Amidst terror: Import investments, don’t export labor

FULL DISCLOSURE - Fidel O. Abalos - The Freeman

The period November 13 to November 20, 2015 was so eventful. Just a week, yet, it was filled with both delightful and horrible experiences.  Positively, the week held two economic summits, the Asia-Pacific Economic Cooperation (APEC) and that of the Association of Southeast Asian Nations (ASEAN).  While, fortunately, we were able to host the APEC successfully and, likewise, Malaysia did it as well with flying colors, the western hemisphere, Paris, France, in particular, was rocked with bombings that resulted to more than a hundred fatalities.  Likewise, Western Africa was shocked with the sudden siege by armed men at Bamako’s (Mali’s capital) Radisson Blu Hotel which resulted to more than twenty fatalities.

Whether these carnages were timed during these summits, we do not know.  The fact, however, was that most influential leaders whom these terrorists unequivocally hate were in attendance.  Whether deliberate or pure coincidence, we need not spend time delving on that today.   What is certain though is that these summits and carnages will surely leave lasting imprints in the minds and hearts of the citizens all over the world.  Whatever the long-term consequences shall be for these butcheries, let us just wait and see.  Certainly, however, it will not be farfetched that our citizens will be directly or indirectly affected by these horrifying trail of atrocities.

Remember, as one of the world’s largest exporters of labor, Filipinos are spread all over the earth’s lands and seas.  The truth is, with over  10 million Filipinos abroad, the Philippines is among the top four labor exporting countries.  The other countries being India, China and Mexico.  Majority, however, are in the USA and are mostly health professionals.  The Middle Eastern countries and other continents likewise have played hosts to some health professionals, IT experts, construction engineers and workers as well as caregivers.  Some are in Europe as well.  Apparently, they are in countries where the murderers either dwell or are planning to terrorize.  Therefore, as these criminals continue to terrorize these parts of the globe, a good number of Filipinos’ lives are definitely at risk too.  Such is a sad reality that we, as a nation, shall perpetually face.

However, on a positive note, we shall give more significance on the two summits and figure out what these might bring to our economic well-being as well.  Generally, these summits bring about positive results to the member countries.  The question though is, in us, as a member country, have we aligned our economic policies with the goals of these two summits.

For one, this columnist might sound like a broken record but can’t help but dwell again on the prospect of cornering foreign direct investments (FDIs).  As we fear for the lives of our countrymen working in terror-prone countries, ironically, it is worth mentioning that some of our skilled workers went to our Southeast Asian neighbors.  If we should examine closely, they are working with, basically, foreign-owned (not owned by locals in these countries) companies.   Among others, these are owned by foreign direct investors from the European Union, Japan, China, Hong Kong, USA, South Korea, Australia, Taiwan and India.  The question is, if these investors poured their money in the countries belonging to the Association of Southeast Asian Nations, then, our OFWs should have stayed here, an ASEAN member state.  Isn’t it?

Unfortunately, however, among foreign investors in the ASEAN, we are least likely chosen.  We are among the least preferred countries in the ASEAN in terms of foreign direct investments.

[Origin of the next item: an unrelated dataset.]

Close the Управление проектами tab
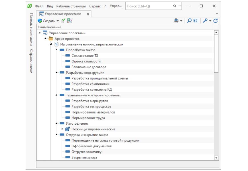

The fact is, weighed against that of other key countries in the ASEAN, ours will surely pale in comparison.  Ironically, for the self-proclaimed nationalists or patriotic groups like left leaning Migrante or Bayan Muna, etc., who dwell on such conflicting thoughts of not exporting labor nor encourage foreign direct investments, a socialist country like Vietnam has beaten us in terms of FDI by having $8.9 billion as against our  $3.859 billion dollar in 2013.  The main reason – Vietnam is encouraging FDI by easing foreign ownership restrictions and offering better incentives.  More importantly, a socialist country at that, they never entertained the idea of selling their country to foreigners by doing so.

Thus, as we remain in the tail end in terms of FDIs, economic migrants (my preferred term for OFWs) shall grow in huge numbers day by day.  They shall all be compelled to do it for the lack of opportunities or choices.  Choices that they have to make, generally, for their families’ future.  Or, specifically, they had to do it to provide their children the best education available.  Whatever their individual reasons are, we don’t know and we need not have to know.  Certainly, however, they simply would like to live better lives.  Therefore, if they can find it here, they won’t leave.  It’s a no brainer.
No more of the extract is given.